本发明公开了一种利用荧光定量PCR技术,一管式筛查肿瘤患者体内ETV6‑NTRK3融合基因的引物、探针和方法,可筛查肿瘤患者体内是否有ETV6‑NTRK3融合基因,对于肿瘤患者及时调整治疗方案、指导拉罗替尼用药、评价治疗效果、预测预后和预防临床复发具有重要意义。

Description

一管式筛查肿瘤患者体内ETV6-NTRK3融合基因的引物、探针 和方法
技术领域
本发明属生物技术检测领域,特别涉及一种筛查融合基因的方法,采用探针Taqman实时荧光PCR技术检测肿瘤患者体内ETV6-NTRK3融合基因的情况。
背景技术
恶性肿瘤是目前全球疾病死亡的首位原因,已经成为严重威胁人类健康的一类疾病。近年来,随着高通量基因测序技术如二代测序(NGS)技术突飞猛进的发展,以肿瘤驱动基因为靶点的个体化精准医疗彻底改变了恶性肿瘤的治疗格局,越来越多的分子靶向药物不断涌现。拉罗替尼(larotrectinib)是一种由Loxo Oncology和拜耳公司共同开发的新型口服小分子、高选择性原肌球蛋白受体激酶(tropomyosin receptor kinase,TRK)抑制剂。2018年11月26日,获得美国食品与药物监督管理局(FDA)批准,用于治疗无已知耐药突变、广泛转移或局部手术治疗效果不佳的NTRK基因融合的儿童和成人实体瘤患者。这是全球第一个获批上市的与肿瘤类型无关的“广谱”抗癌药。

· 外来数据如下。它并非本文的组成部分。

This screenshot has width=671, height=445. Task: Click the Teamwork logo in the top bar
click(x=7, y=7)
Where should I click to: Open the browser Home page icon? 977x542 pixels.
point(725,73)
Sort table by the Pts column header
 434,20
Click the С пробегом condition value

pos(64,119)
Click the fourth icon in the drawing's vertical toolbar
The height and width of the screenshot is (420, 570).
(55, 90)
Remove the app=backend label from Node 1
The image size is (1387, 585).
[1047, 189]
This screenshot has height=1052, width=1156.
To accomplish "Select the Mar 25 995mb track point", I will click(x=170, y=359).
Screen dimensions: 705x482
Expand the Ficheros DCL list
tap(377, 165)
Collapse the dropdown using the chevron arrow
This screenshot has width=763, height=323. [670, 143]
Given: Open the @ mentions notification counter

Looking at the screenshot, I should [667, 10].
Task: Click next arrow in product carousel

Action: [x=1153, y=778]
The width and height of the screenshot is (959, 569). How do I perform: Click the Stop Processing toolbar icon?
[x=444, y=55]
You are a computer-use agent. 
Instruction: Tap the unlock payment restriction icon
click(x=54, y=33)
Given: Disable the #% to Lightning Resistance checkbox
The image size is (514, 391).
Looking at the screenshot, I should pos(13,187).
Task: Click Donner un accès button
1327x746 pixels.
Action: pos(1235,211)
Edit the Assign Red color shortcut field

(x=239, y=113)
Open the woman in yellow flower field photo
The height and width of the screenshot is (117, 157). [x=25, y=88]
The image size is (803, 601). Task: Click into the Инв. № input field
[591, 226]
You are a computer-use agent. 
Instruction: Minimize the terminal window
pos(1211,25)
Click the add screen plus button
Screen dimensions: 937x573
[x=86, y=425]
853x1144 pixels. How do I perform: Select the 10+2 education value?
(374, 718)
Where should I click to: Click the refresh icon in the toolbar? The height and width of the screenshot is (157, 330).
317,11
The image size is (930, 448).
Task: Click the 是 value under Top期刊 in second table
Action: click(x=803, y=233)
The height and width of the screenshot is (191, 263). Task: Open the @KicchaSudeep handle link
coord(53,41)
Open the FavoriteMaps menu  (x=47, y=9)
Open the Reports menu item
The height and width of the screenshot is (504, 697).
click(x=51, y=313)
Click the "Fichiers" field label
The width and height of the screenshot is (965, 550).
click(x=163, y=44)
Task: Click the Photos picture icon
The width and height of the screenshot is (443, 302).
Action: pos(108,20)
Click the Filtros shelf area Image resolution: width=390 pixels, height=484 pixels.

NTRK基因融合在各个癌症类型中均有发现,常出现在先天性纤维肉瘤、先天性中胚层肾癌和分泌型乳腺癌(各90%以上)以及乳头状甲状腺癌(26%)等罕见肿瘤中,对于国内常见的肺癌和肠癌,NTRK融合的比例比较低,分别在3.5%和1.5%,在所有实体瘤中NTRK基因融合的频率约为1%。其中NTRK基因融合最常见的类型为ETV6-NTRK3。
神经营养酪氨酸激酶受体3(neurotrophic tyrosine kinase,receptor type 3,NIRK3)定位于15q25,DNA379.612kb,含有18个外显子。编码神经营养因子3的跨膜受体,相对分子质量94.4×103,含有839个氨基酸。由胞外配体结合区,跨膜区和胞内酪氨酸激酶区组成。在神经系统的生长发育中起重要作用。除神经系统外,造血细胞,上皮细胞和多种软组织肿瘤中也有表达。NTRK3与膜表面的配体结合后,位于膜内侧的酪氨酸残基发生磷酸化并活化,具有激酶的活性。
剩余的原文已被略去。